Restraint and Seclusion

Regulation of the use of restraint and seclusion in facilities such as psychiatric hospitals, schools, group home for persons with cognitive disabilities and hospitals which serve children has increased since 1999. In general, the use of restraint and seclusion is not permitted except in emergency situations and its use must be limited to the shortest amount of time necessary to resolve the emergency. There are federal regulations, state laws, agency and hospital policies that govern the use of restraint and seclusion, and vary based upon the setting.

The Connecticut Patients’ Bill of Rights governing mental health services in inpatient and outpatient settings, enacted in 1971, restricts the use of involuntary seclusion and restraint to situations where “there is an imminent physical danger to the patient or others and a physician so orders.” However, the use of restraints as a “therapeutic practice” continued to be widely accepted.

In 1998, a series of restraint-related deaths in psychiatric facilities drew attention to the risks of restraint and seclusion, as did a five part series in the Hartford Courant published in October of 1998 entitled “Deadly Restraints.” This series helped accelerate work on the federal level by the Medicaid and Medicare programs to regulate the use of restraint and seclusion. It also spurred the creation of a State Task Force on Restraint and Seclusion to review state policies.

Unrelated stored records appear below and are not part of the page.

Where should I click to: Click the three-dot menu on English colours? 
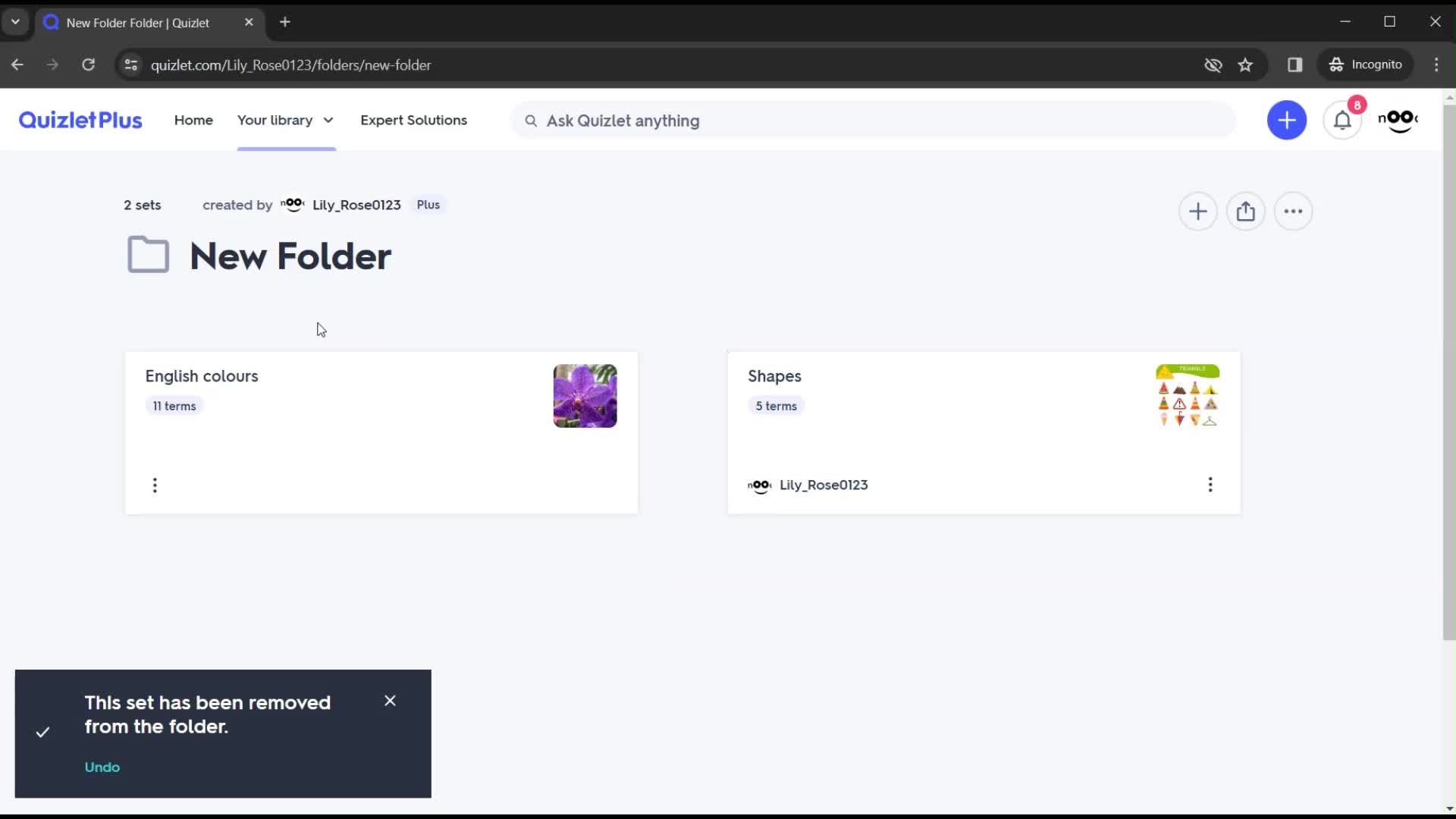(155, 485)
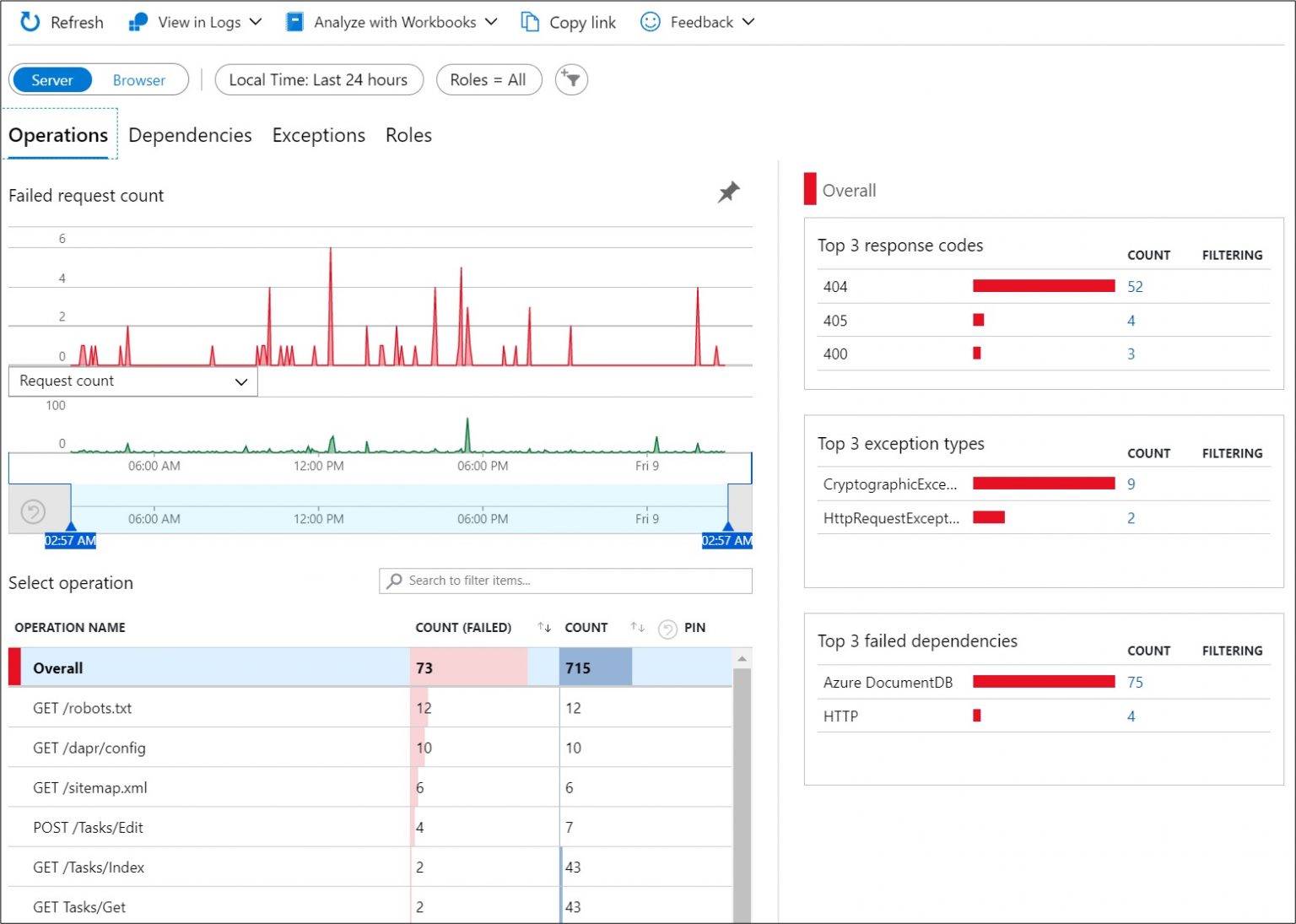Click the Search to filter items field
This screenshot has height=924, width=1296.
[565, 581]
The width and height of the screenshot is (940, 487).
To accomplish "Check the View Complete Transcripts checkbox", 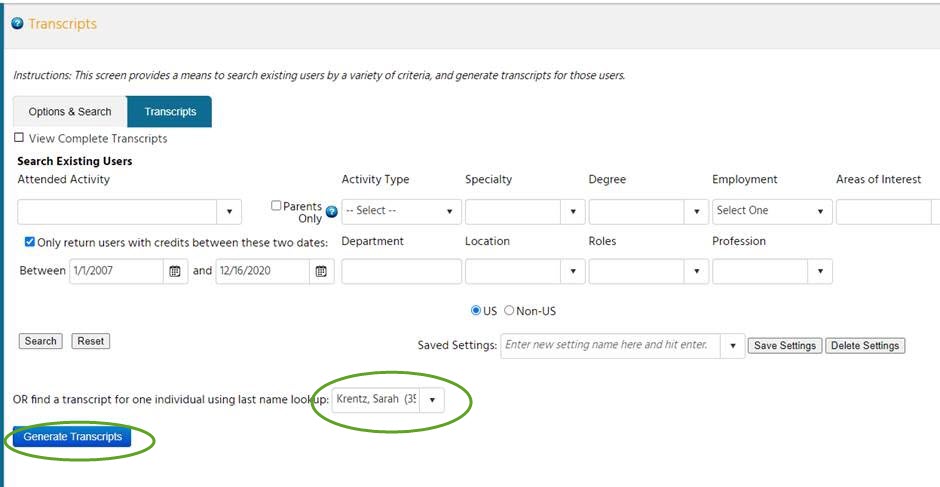I will pyautogui.click(x=19, y=138).
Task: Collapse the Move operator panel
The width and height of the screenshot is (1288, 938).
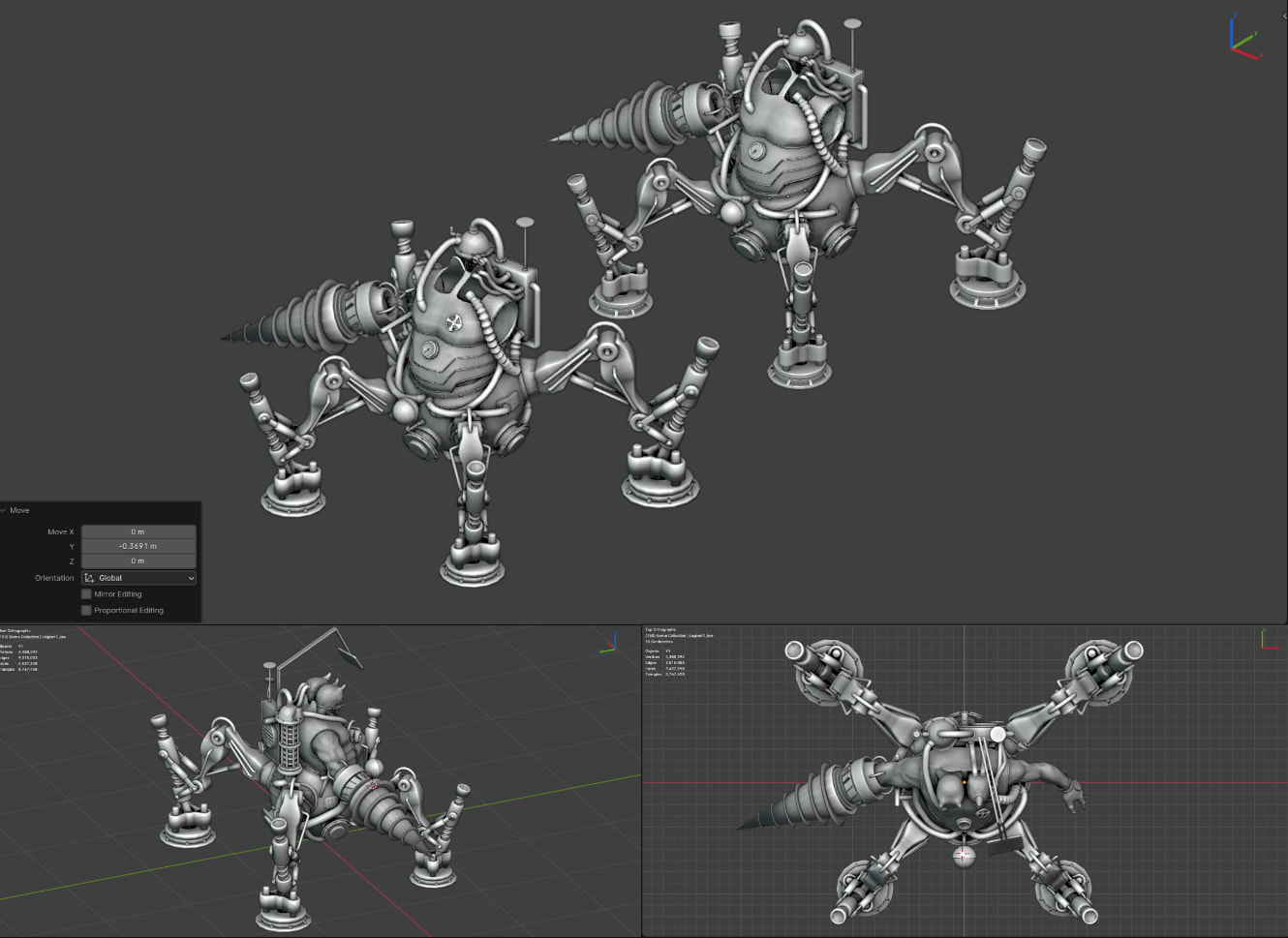Action: (x=5, y=510)
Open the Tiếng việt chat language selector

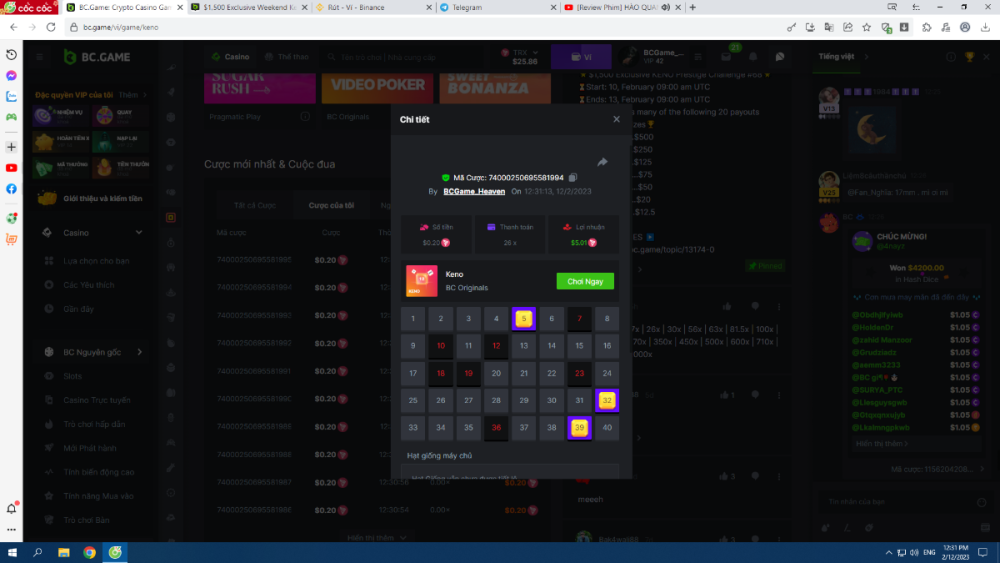(x=836, y=57)
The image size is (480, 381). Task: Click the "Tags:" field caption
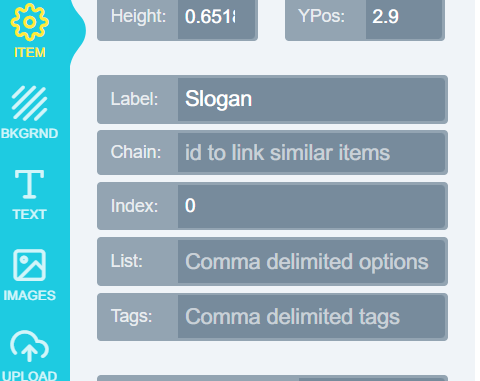pos(131,316)
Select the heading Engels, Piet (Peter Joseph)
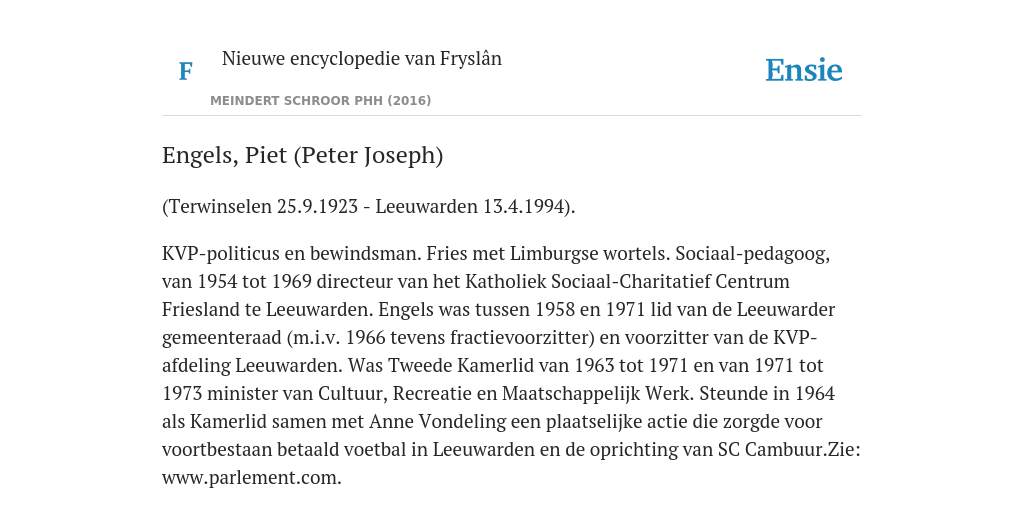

The DMHAS policies governing the use of restraint and seclusion issued in 2002 (link) establish specific rules for de-escalation to avoid the use of restraint and seclusion, the clinical requirements for ordering the use of restraints or seclusion, ongoing documentation of the continued need for restraint or seclusion, notification of advocates and family members, and de-briefing of both persons who have been restrained and the staff involved in the restraint.

The use of restraints at DMHAS facilities has declined. However, there continue to be situations where the DMHAS policies and procedures regarding restraints or seclusion, including documentation, are not followed.